### Task objective
A single number is required: how many lines in the records below contain "computer".

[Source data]
* * *

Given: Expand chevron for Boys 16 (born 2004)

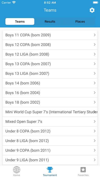Looking at the screenshot, I should (95, 93).
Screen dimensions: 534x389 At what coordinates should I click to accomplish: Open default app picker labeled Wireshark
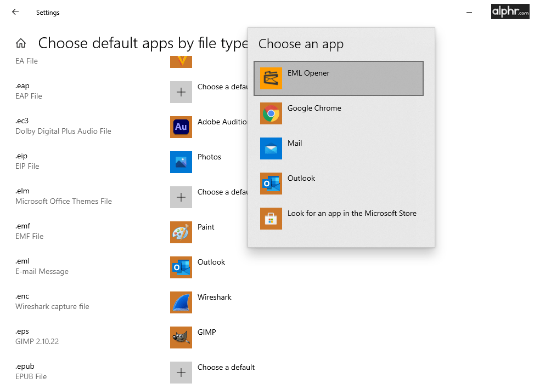pos(215,298)
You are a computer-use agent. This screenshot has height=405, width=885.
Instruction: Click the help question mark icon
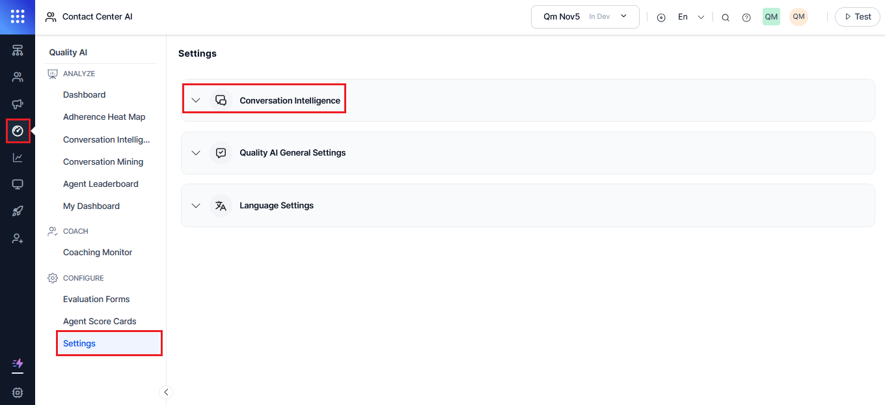pyautogui.click(x=746, y=18)
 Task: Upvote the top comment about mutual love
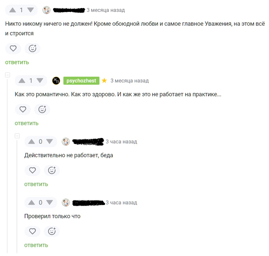click(x=13, y=10)
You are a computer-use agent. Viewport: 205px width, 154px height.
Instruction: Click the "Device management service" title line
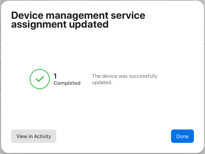(78, 16)
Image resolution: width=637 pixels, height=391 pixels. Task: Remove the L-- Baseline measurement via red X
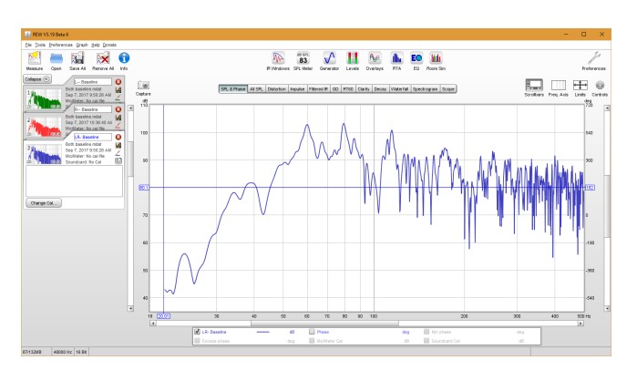tap(118, 82)
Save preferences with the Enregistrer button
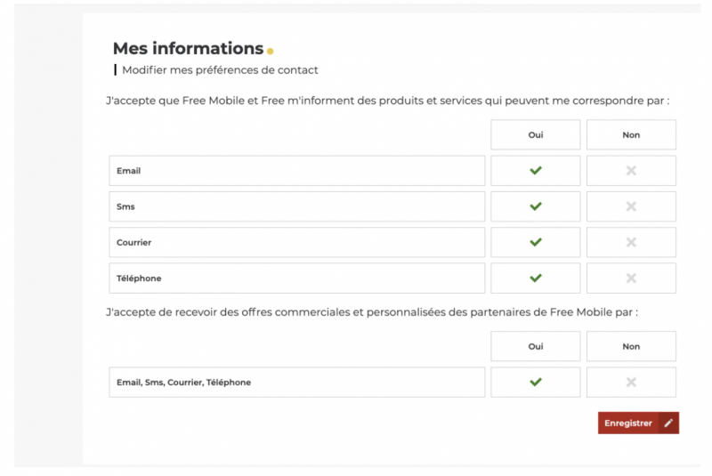Image resolution: width=712 pixels, height=476 pixels. (x=628, y=424)
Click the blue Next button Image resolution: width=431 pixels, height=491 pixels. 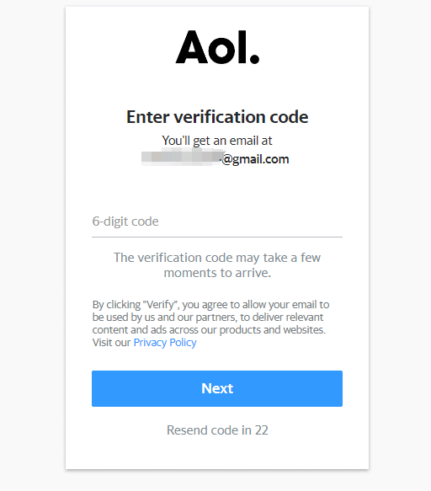click(x=217, y=388)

* * *

### Answer below
2